QUEDAS DE GREGÓRIO BEZERRA E DE MIGUEL ARRAES

Um dos episódios marcantes da violência do Golpe de 1964 foi a tortura pública do líder comunista Gregório Bezerra. Preso no interior, foi trazido ao Recife, onde foi torturado em uma sessão pública. “Arrancaram os cabelos dele com um alicate, tiraram os dentes, chutaram sua barriga. Há um ponto muito simbólico nessa tortura, porque não ficou só nos porões, como muitas vezes a ditadura fez. Eles amarraram Gregório na traseira de um carro e o arrastaram no bairro de Casa Forte”, relata a professora Susan Lewis. A historiografia revela que ele teve os pés queimados por uma solução de bateria automotiva e que a tortura, uma das primeiras do regime, foi televisionada.

Outro fato icônico foi a prisão de Miguel Arraes. Carlos André ressalta que ao então governador foi dada a possibilidade de renunciar, antes de ser cassado e preso. Mas ele se negou a abdicar do poder alcançado nas urnas. “Foi dada a oportunidade de Miguel Arraes entregar o governo e ele não o entregou. Eu acho que isso é muito marcante na história política dele, porque foi corajoso, sabia que poderia morrer a qualquer momento. Ele foi a uma rádio e transmitiu ao vivo um pronunciamento destacando que só sairia preso ou pelo povo. E volta para o Palácio do Campo das Princesas, onde foi preso, levado para Fernando Noronha e depois exilado na Argélia”, descreveu o historiador da UPE.

31 de MARÇO e o 8 DE JANEIRO

Se a ruptura política foi vitoriosa em 1964, arrastando o País para 21 anos sem democracia, a tentativa de golpe do dia 8 de janeiro de 2023 foi frustrada.
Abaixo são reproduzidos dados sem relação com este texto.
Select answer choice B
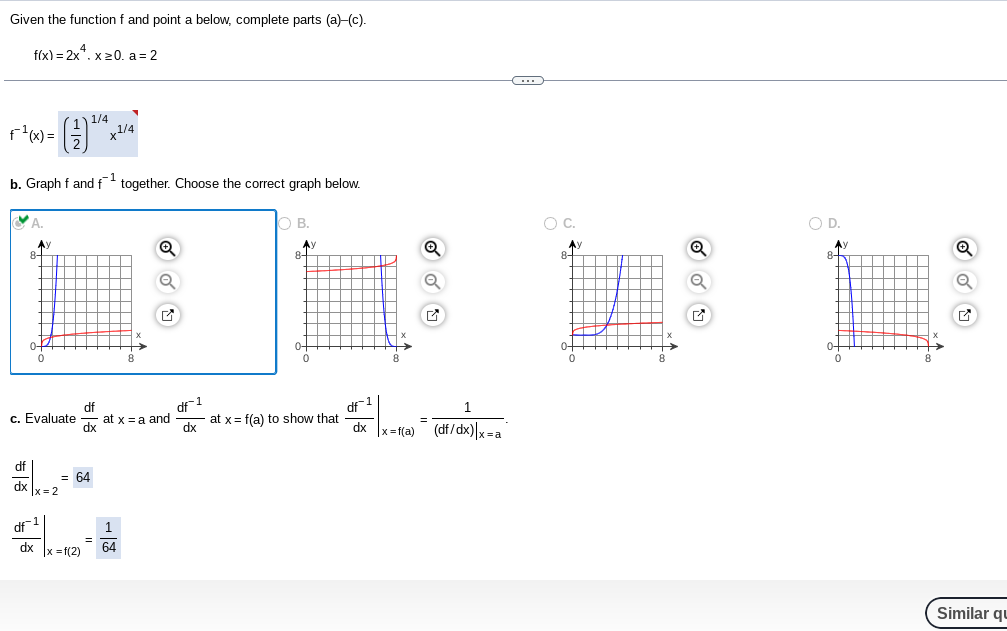tap(284, 223)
O professor Carlos André Silva de Moura considera dois elementos principais para explicar o insucesso dos milhares de brasileiros que invadiram a Praça dos Três Poderes no ano passado. “Além do cenário internacional [o mundo não vive mais sob uma Guerra Fria], hoje temos instituições democráticas mais consolidadas. Por mais que precisemos ainda aprimorar a democracia e por mais que a nossa democracia seja muito jovem, mesmo assim, as instituições democráticas funcionaram. O Legislativo funcionou, o Executivo funcionou. Mesmo, guardando todas as ressalvas, as forças de segurança em algum momento também funcionaram. Hoje, não temos mais um espaço no Brasil que legitime a quebra da democracia. Lógico que temos que estar vigilantes. O 8 de Janeiro foi um exemplo disto. Ele vai deixar uma cicatriz muito grande, mas foi um teste em que nós, a duras penas, passamos”, avalia o historiador da UPE.

As tentativas de resistência não conseguiram evitar o avanço do golpe e da repressão política em Pernambuco em 1964. Mas, no rastro de sangue, torturas e medo, a organização política contrária aos ditadores vai se articulando numa resistência inacreditável que acontece desde os presídios até o exterior. Esses novos episódios das memórias do golpe serão contados na segunda reportagem da série no próximo mês.